Start of Given passage
From: Evaluating the effect of a web-based quality improvement system with feedback and outreach visits on guideline concordance in the field of cardiac rehabilitation: rationale and study protocol

Study Description of the studies
I. Tackling internal barriers: CDS To stimulate the implementation of the Dutch CR Guidelines, an EPR with CDS functionalities named CARDSS (cardiac rehabilitation decision support system) was previously developed [5]. After entering patient data, CARDSS provides its users with a patient-specific, guideline-based rehabilitation program, consisting of recommended rehabilitation goals and therapies. The effect of the system was evaluated in a cluster-randomized trial in 21 CR clinics, which showed that the system increased concordance to the CR guideline: CR professionals using the system better adapted the CR therapy to patients’ needs [7]. Data from the same trial however pointed out that there remained to exist a large variation in CR practice across clinics. For instance, the percentage of patients participating in exercise training varied from 41% in one clinic to 100% in another and the percentage of patients participating in education and counseling programs varied from 39% to 96%.
II. Persisting barriers after introduction of CDS After the trial a qualitative study was conducted to investigate which barriers were reduced and which barriers persisted after introduction of the CDS system [8]. Results from semi-structured interviews with 29 CR professionals showed that the system succeeded in overcoming professional knowledge barriers. For instance, professionals were more aware of the need to use objective instruments to assess patients’ needs and of the therapy decision rules as described in the guidelines. However, two remaining barriers for guideline concordance frequently mentioned were organizational and guideline-related barriers; both can be classified as external barriers according to Cabana et al. [9].
III. Tackling external guideline-related barriers: revision of the guidelines To overcome guideline-related barriers, the clinical algorithm for assessing patient needs in CR was revised [23]. We combined patient data collected by CARDSS and input from academic and practical experts. Assessment of patient needs based on clinical judgment was found to be a source of practice variation and was therefore avoided in the revised algorithm by adding several standardized assessment instruments.
End of Given passage
Start of Data for review
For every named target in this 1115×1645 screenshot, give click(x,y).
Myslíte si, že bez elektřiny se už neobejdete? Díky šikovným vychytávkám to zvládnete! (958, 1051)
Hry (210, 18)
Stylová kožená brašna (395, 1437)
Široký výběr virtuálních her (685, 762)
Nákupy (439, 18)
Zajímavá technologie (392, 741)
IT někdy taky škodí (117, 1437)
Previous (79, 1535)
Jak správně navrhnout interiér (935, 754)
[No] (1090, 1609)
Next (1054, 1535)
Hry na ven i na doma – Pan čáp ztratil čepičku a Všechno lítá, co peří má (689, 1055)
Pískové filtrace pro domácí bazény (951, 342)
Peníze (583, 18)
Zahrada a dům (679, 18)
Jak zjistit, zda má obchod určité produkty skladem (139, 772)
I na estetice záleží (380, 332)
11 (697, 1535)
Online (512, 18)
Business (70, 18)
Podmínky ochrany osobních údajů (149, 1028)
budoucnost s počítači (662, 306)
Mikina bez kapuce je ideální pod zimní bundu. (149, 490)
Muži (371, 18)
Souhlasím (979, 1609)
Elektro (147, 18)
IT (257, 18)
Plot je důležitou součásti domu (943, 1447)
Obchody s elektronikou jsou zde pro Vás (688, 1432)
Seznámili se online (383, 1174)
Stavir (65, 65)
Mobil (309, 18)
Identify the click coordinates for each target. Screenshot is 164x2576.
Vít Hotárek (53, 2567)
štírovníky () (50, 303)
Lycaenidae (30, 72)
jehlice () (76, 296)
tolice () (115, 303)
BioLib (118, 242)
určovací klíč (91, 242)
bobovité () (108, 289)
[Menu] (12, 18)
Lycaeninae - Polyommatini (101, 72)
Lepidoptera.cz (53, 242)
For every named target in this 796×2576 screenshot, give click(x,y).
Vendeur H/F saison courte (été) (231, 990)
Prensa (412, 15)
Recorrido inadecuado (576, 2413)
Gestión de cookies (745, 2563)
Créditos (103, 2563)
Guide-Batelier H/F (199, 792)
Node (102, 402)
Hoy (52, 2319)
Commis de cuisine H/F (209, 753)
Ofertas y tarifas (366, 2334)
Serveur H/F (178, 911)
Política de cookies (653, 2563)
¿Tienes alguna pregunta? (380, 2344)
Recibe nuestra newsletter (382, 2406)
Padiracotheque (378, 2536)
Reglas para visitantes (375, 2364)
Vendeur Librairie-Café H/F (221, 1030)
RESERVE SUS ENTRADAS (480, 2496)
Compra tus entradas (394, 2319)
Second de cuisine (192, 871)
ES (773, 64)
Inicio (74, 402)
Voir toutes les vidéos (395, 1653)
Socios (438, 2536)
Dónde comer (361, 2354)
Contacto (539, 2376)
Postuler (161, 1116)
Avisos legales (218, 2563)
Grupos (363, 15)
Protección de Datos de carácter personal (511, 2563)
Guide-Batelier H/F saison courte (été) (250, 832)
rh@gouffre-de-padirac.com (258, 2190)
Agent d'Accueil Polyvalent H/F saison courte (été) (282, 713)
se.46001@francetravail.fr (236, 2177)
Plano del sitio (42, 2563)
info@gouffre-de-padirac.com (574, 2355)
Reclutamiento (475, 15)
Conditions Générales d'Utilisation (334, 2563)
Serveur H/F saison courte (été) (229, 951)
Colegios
End of Data for review
**Exercise details:**
Does each statement agree with the cardiac rehabilitation text? Answer yes or no for each, quoting the words of the text that decide it. (a) CARDSS was evaluated in a cluster-randomized trial across 21 CR clinics. (b) The qualitative study interviewed 29 patients. (c) The revised algorithm relies more on clinical judgment to assess patient needs. The records aren't needed for this.

**Solution to the problem:**
(a) Yes: "The effect of the system was evaluated in a cluster-randomized trial in 21 CR clinics"
(b) No: "Results from semi-structured interviews with 29 CR professionals"
(c) No: "Assessment of patient needs based on clinical judgment was found to be a source of practice variation and was therefore avoided in the revised algorithm"